What you are asked to do: In your transcription, keep every record exact and leave out the pictures.

[Screenshot grounding data]
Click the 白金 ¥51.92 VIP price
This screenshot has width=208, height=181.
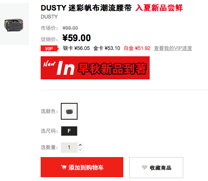click(x=137, y=48)
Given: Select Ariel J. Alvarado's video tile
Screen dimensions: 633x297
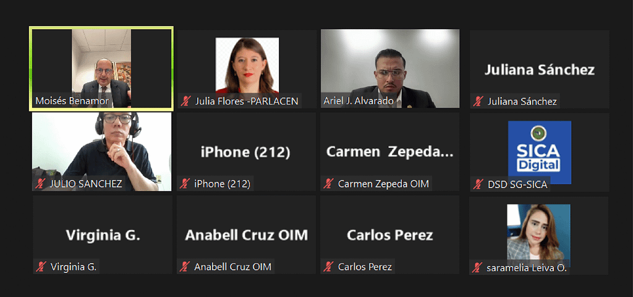Looking at the screenshot, I should [x=390, y=68].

Task output:
Click the 白金 ¥51.92 VIP price
This screenshot has width=208, height=181.
click(x=137, y=48)
Given: Select Ariel J. Alvarado's video tile
Screen dimensions: 633x297
Looking at the screenshot, I should [x=390, y=68].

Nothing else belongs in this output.